Written problem: Copy the stretch of the defense text from "23. It is denied" through "parking charge itself." word for word.

22. The Particulars of Claim state “the driver agreed to pay within 28 days but did not”. No such agreement was made as the driver has not been established prior to the claim.
23. It is denied that the Claimant has any entitlement to the sums sought.
24. It is admitted that interest may be applicable, subject to the discretion of the Court on any sum (if awarded), but it is denied that interest is applicable on the total sums claimed by the Claimant.
25. Whilst quantified costs can be considered on a standard basis, this Claimant's purported costs are wholly disproportionate and do not stand up to scrutiny. In fact it is averred that the Claimant has not paid or incurred such damages/costs or 'legal fees' at all. Any debt collection letters were a standard feature of a low cost business model and are already counted within the parking charge itself.

Data:

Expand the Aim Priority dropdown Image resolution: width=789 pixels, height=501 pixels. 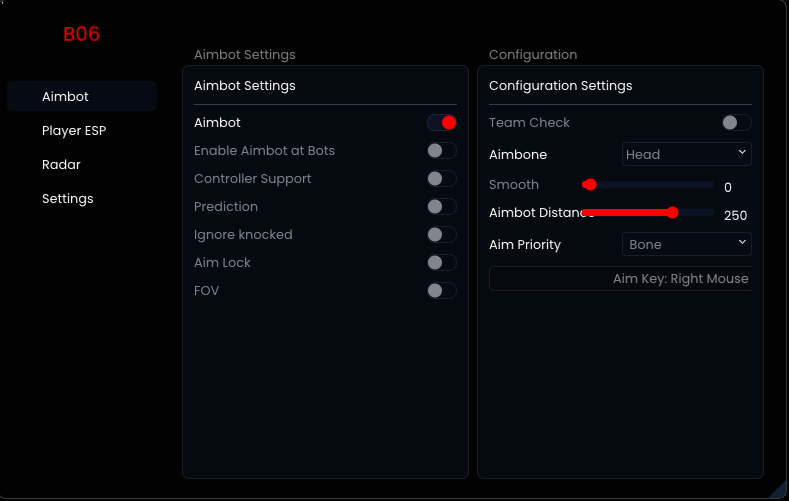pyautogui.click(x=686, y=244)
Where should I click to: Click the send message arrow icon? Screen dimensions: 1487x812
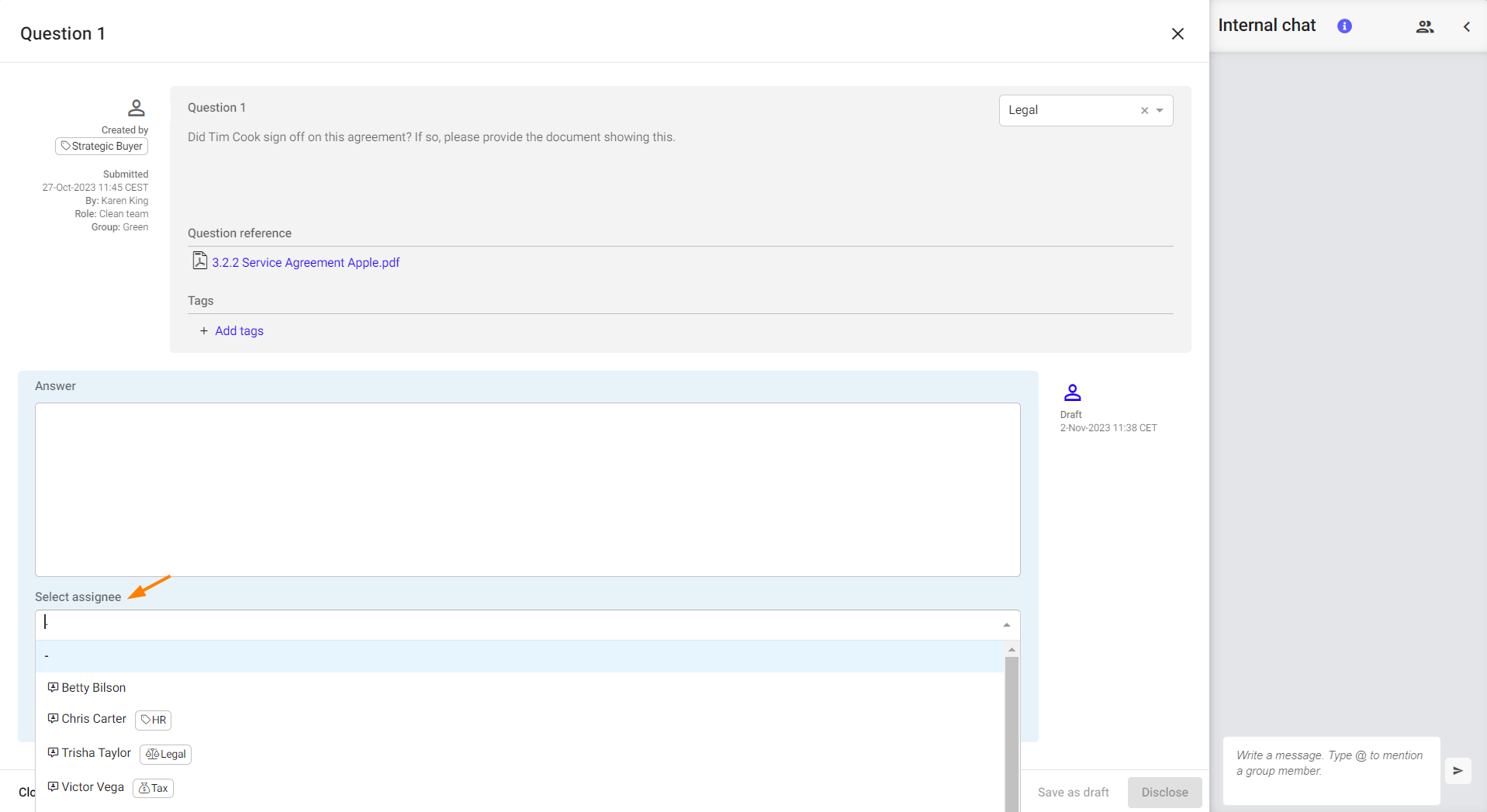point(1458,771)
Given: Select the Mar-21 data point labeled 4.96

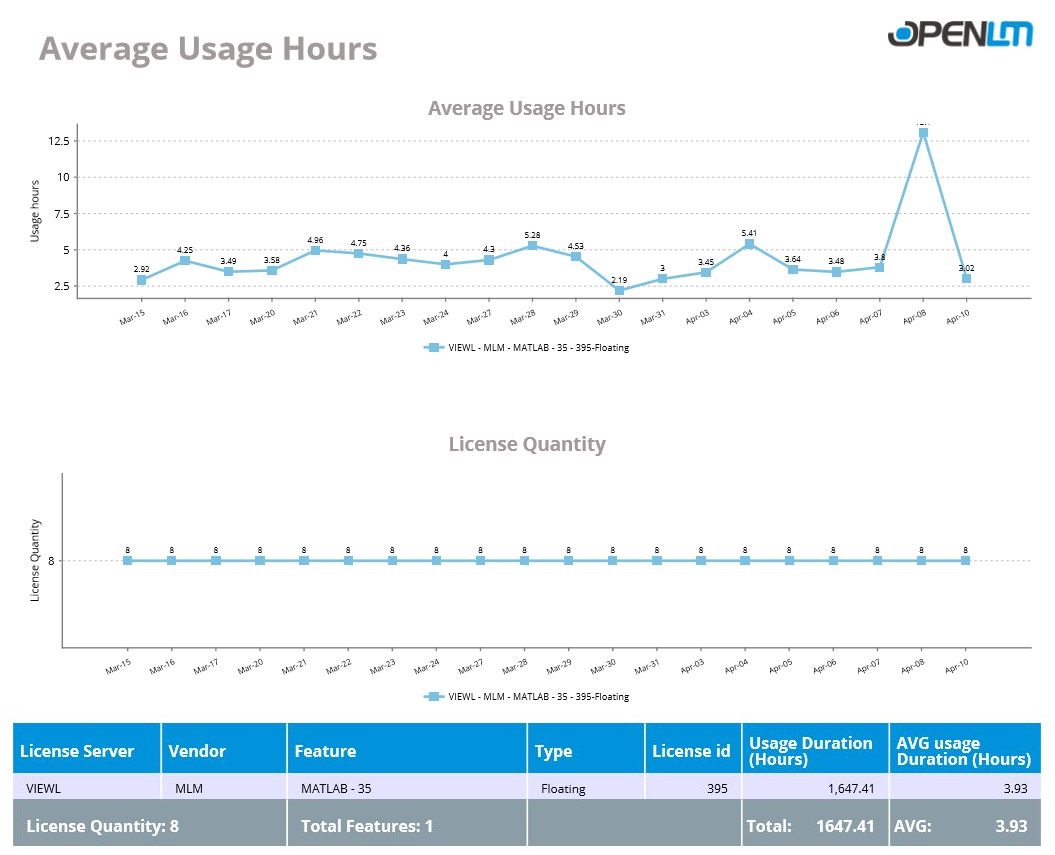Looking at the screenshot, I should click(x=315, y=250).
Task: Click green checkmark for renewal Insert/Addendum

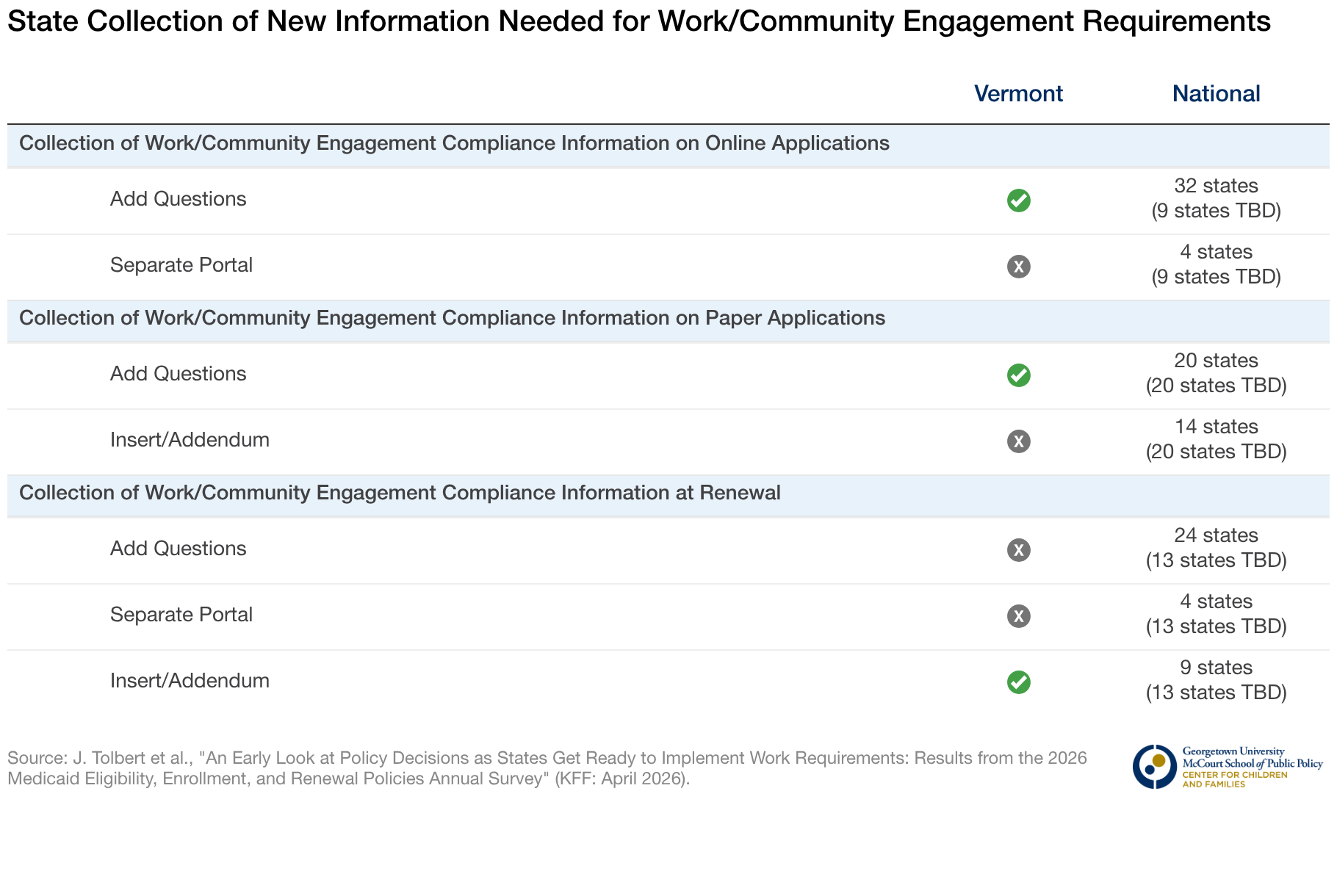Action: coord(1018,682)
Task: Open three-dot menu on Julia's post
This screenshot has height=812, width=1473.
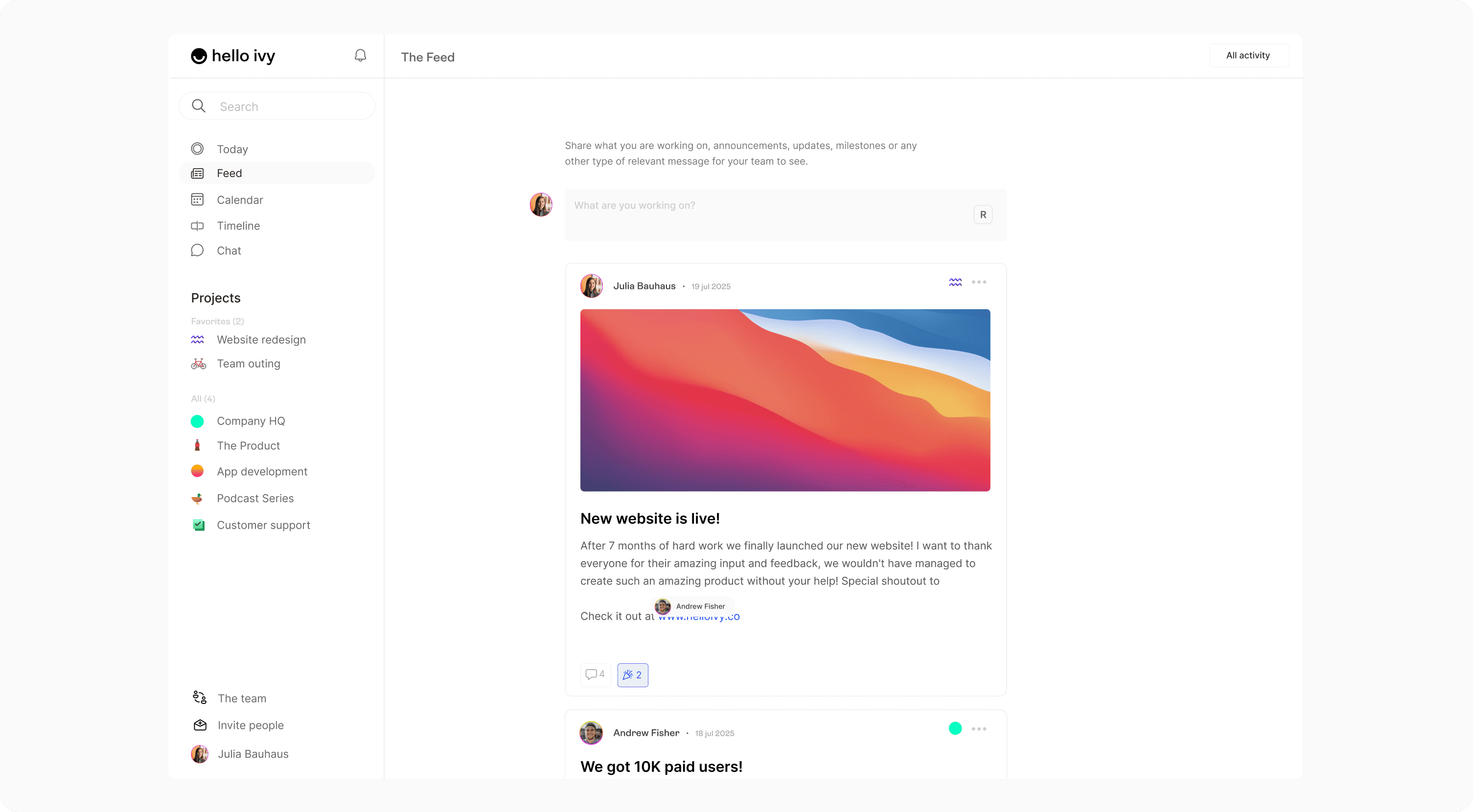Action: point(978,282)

Complete output:
23. It is denied that the Claimant has any entitlement to the sums sought.
24. It is admitted that interest may be applicable, subject to the discretion of the Court on any sum (if awarded), but it is denied that interest is applicable on the total sums claimed by the Claimant.
25. Whilst quantified costs can be considered on a standard basis, this Claimant's purported costs are wholly disproportionate and do not stand up to scrutiny. In fact it is averred that the Claimant has not paid or incurred such damages/costs or 'legal fees' at all. Any debt collection letters were a standard feature of a low cost business model and are already counted within the parking charge itself.